Monday, August 21, 2017
The posthuman condition urges us to think critically and creatively about who and what we are actually in the process of becoming. Rosi Braidotti - The Posthuman (2015)
For better or for worse I am heading back to the academy, not as an academic but as a (trying to be) humble student. First up to the University of Utrecht’s week-long summer school with Rosi Bradotti on Posthumanist Ethics, starting today - and then, after a week off, to Amsterdam to do a Masters in Theology (Spiritual Care) at the Vrije Universiteit (= Free University - an Australian friend said, ah well at least you don’t have to pay for it! :)
As part of the application process for the Masters you’re supposed to write a letter of motivation. I started writing a note which I abandoned and then I managed to get in without submitting it. For anyone who is interested in why an ageing agnostic/atheist might decide to do a Masters in Theology, the note is here: http://posthumanist.org/geest-geestig-geestelijk.
In the light of this, as well as my flailing ten thousand days/ten thousand things project, I’ve gone back to blot for my blogging needs and I might just see how much of the formal writing requirements of the Masters it is possible to satisfy by submitting an online journal. (When I was running a Masters I would have been delighted if someone had proposed this but I’ll see how I go. Did I say humble student?)
In The Stone, Gary Cutting interviews Daniel Garber, professor of philosophy at Princeton University and he reminds him that he wrote, “Much as I try, much as I may want to, I cannot be a believer.”
“Why can’t you — and why would you want to?” Cutting wants to know.
Garber’s response outlines one particular agnostic’s position gently and eloquently:
I can’t believe because I’m not convinced that it is true that God exists. It is as simple as that. Belief is not voluntary, and there are no (rational) considerations that move me to believe that God exists. In all honesty, I will admit that I don’t have a definitive argument that God doesn’t exist either.

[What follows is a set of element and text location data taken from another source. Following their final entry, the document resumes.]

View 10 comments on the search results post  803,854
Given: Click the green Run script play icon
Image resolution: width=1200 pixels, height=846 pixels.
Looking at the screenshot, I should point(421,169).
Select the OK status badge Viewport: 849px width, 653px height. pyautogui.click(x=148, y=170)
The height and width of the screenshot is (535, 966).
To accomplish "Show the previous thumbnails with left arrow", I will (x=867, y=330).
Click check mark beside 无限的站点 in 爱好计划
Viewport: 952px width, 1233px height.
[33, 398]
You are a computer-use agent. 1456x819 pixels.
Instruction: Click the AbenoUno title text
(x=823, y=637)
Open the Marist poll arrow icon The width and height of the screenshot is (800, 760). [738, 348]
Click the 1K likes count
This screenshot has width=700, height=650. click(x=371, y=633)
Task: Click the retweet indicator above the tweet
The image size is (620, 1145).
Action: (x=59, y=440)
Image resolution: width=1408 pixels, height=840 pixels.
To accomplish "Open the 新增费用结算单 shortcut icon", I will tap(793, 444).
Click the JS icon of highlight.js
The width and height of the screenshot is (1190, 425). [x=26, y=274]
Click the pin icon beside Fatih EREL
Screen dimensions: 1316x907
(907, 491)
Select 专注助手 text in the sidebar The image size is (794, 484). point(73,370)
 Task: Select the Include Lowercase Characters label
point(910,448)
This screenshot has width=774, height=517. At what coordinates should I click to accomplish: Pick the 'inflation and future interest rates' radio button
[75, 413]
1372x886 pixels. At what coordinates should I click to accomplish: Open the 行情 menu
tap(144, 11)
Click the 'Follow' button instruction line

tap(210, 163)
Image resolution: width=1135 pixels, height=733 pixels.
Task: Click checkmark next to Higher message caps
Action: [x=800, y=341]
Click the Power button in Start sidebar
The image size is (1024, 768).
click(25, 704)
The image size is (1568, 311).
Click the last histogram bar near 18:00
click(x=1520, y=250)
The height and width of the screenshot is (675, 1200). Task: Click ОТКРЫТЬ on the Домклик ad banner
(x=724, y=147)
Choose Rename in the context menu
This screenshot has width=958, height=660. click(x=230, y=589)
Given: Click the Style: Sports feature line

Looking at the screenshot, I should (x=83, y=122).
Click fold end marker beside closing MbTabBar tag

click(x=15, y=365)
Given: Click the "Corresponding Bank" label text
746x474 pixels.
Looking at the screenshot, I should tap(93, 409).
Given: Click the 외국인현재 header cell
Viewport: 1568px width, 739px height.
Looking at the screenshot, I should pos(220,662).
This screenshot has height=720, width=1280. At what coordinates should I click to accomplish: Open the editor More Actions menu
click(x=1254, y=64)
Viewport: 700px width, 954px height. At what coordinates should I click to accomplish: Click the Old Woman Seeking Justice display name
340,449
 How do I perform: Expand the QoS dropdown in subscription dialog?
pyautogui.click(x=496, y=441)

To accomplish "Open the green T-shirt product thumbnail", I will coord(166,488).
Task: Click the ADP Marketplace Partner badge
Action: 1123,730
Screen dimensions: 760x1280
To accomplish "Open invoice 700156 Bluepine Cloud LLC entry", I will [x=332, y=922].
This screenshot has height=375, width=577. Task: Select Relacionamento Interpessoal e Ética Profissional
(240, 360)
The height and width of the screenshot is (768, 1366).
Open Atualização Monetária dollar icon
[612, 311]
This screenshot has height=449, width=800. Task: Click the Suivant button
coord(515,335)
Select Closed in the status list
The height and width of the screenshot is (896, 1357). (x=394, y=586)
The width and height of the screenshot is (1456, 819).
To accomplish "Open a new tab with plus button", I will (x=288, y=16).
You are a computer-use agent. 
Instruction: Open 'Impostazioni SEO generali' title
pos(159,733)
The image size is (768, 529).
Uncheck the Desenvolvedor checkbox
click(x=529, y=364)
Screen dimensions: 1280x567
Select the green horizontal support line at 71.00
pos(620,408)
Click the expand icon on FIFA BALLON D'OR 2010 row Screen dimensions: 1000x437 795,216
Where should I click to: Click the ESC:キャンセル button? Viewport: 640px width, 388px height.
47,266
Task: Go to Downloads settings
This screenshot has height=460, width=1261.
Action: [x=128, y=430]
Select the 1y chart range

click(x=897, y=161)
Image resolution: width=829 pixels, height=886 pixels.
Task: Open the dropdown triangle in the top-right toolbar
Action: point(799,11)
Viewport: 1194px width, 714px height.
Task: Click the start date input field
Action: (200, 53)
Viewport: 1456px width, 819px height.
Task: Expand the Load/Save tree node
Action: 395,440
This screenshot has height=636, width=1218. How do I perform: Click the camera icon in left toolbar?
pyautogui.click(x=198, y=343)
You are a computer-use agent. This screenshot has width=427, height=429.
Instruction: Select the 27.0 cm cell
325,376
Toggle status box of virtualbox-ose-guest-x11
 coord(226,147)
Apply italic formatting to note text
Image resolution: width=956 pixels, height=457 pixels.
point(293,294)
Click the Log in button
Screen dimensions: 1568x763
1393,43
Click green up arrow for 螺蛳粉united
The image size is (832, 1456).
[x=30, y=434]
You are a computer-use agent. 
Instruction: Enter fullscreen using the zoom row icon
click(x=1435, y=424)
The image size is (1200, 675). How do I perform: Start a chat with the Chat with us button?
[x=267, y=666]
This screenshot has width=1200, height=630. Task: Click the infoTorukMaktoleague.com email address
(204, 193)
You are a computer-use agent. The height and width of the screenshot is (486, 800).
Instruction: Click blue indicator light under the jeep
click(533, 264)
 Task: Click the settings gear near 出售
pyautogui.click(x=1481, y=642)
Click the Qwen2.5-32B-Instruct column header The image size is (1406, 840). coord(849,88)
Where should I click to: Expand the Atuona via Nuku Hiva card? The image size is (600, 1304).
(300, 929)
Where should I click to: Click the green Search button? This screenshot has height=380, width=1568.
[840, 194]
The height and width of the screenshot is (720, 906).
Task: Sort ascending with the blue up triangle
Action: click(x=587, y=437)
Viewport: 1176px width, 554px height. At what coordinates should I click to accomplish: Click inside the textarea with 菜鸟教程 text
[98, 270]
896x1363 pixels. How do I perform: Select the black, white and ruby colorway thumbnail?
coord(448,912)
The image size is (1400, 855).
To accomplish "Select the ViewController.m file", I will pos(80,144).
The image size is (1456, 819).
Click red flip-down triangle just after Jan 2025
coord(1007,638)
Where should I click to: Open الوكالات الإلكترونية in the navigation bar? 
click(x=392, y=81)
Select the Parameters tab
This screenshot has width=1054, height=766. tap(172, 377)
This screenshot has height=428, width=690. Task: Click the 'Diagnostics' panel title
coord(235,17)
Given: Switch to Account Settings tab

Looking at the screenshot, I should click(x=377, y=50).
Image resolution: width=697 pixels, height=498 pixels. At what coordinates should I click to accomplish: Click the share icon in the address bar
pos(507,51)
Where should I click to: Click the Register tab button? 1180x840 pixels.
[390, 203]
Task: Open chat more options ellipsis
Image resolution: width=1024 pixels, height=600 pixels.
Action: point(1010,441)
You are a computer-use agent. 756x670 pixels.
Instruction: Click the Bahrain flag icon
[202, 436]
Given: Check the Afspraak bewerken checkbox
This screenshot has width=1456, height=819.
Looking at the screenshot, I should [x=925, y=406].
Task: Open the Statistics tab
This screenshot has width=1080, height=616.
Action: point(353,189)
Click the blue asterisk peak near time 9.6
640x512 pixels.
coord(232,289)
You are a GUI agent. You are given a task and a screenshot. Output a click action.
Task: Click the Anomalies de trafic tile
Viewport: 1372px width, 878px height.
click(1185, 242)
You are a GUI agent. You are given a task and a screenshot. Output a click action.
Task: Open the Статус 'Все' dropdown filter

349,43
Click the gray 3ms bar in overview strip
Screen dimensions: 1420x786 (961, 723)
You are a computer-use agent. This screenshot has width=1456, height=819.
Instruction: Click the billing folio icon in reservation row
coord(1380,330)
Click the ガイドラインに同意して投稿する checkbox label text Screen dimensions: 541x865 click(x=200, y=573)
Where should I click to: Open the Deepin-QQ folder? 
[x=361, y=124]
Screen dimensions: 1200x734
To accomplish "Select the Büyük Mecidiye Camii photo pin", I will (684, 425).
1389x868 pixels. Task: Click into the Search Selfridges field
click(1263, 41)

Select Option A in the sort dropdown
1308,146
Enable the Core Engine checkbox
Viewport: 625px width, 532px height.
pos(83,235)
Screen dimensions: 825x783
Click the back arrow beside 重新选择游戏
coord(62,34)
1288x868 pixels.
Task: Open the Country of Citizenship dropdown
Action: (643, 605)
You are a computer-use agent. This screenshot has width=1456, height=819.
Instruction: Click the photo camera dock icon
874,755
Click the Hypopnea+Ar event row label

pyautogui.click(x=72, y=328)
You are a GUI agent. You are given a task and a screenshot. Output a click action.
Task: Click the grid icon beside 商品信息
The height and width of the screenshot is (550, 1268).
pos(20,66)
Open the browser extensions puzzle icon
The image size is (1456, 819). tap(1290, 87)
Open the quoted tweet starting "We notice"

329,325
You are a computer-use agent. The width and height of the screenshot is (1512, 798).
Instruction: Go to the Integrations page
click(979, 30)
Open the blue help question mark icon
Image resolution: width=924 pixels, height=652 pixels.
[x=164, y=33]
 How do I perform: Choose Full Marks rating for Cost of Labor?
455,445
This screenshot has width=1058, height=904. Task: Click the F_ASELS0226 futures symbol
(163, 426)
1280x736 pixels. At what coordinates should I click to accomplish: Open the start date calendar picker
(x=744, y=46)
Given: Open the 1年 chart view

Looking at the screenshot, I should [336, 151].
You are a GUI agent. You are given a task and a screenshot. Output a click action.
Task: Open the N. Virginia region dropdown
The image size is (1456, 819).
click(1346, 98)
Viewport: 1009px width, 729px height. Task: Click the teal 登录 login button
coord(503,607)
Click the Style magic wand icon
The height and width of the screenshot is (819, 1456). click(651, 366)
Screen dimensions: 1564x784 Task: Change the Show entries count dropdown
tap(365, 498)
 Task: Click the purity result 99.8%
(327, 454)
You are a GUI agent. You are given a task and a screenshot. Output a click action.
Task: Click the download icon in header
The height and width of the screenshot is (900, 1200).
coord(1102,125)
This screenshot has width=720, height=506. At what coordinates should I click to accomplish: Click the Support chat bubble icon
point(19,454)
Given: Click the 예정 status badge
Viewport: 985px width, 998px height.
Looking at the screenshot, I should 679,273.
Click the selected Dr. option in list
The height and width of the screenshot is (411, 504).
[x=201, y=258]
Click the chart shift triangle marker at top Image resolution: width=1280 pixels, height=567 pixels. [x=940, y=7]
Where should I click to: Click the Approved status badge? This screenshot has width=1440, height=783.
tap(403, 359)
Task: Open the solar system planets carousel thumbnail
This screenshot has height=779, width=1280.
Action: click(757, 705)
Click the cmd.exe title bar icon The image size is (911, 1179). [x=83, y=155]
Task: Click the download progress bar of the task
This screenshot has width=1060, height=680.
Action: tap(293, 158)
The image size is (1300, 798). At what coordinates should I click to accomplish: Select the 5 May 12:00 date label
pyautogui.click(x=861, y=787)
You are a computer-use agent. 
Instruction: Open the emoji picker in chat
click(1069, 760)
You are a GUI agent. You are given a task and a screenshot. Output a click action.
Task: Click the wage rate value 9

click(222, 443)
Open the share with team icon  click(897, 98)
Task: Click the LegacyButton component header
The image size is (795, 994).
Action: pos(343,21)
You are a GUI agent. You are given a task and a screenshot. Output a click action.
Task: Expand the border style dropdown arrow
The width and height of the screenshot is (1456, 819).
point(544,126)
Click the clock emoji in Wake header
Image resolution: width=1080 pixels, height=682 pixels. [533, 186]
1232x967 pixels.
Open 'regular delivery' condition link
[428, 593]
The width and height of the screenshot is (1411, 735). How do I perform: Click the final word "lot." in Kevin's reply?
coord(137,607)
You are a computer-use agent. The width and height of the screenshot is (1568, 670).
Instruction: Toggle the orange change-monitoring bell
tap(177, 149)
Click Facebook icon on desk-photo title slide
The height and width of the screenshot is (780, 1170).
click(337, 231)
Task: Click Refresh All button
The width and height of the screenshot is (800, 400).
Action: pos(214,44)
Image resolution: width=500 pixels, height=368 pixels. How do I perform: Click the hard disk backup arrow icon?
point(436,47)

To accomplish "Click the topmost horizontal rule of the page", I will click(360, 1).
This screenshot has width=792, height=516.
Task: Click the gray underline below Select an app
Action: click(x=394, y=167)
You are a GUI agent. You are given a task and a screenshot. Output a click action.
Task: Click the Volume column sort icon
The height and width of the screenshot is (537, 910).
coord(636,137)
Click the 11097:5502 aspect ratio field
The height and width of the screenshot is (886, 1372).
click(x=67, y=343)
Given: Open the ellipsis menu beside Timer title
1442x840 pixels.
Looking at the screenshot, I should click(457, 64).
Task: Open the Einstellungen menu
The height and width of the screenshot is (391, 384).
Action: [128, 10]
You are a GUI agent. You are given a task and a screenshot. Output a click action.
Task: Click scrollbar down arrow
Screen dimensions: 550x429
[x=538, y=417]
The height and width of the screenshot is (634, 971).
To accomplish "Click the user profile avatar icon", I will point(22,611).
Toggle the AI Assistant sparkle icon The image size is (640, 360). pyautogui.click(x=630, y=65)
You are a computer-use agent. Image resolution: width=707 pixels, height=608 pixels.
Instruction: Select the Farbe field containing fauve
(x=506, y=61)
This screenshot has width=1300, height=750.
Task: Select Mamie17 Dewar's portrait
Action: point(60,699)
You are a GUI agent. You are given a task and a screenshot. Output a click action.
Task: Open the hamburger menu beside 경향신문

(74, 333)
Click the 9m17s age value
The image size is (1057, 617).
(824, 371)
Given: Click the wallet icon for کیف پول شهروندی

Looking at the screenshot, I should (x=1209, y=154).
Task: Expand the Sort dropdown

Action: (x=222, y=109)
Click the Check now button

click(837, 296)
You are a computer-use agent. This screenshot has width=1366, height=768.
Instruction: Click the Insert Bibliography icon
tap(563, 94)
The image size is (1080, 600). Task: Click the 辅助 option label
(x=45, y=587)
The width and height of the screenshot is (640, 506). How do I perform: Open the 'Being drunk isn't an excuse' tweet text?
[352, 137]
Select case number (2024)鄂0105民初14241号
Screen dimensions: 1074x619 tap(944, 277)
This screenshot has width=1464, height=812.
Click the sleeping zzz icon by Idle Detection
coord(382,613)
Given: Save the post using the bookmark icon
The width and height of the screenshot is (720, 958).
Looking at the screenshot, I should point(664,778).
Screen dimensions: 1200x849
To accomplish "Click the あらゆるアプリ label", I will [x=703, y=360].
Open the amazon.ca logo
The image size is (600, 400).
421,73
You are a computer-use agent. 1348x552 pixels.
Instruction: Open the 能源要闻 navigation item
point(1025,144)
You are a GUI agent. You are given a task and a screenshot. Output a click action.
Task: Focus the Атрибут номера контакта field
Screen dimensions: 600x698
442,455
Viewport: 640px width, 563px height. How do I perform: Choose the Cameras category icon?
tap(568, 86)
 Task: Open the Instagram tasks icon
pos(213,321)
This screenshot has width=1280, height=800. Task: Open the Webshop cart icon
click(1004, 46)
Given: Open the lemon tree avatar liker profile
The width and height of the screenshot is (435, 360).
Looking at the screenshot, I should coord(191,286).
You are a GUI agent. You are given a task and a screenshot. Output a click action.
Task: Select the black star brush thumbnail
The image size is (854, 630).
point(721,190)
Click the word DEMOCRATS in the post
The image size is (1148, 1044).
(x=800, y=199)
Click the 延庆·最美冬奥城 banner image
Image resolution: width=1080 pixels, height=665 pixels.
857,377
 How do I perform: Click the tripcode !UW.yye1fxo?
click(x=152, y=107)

Which is to say that I refuse to make the judgment that some make that it is positively irrational to believe in God in an objective sense. But without convincing affirmative reasons to believe, I’m stuck. If others find reasons that convince them, I’m willing to discuss them and consider them. Who knows? There might be a convincing argument out there, or at least one that convinces me. On the other hand, it is easy to see why I might want to believe. I see people around me — often very smart and thoughtful people — who get great comfort from believing that God exists. Why wouldn’t I want to be like them? It’s just that I can’t.
My own position is quite different: Maybe there is something we can believe in which is much more interesting and more useful, than gods? I’m holding out for that.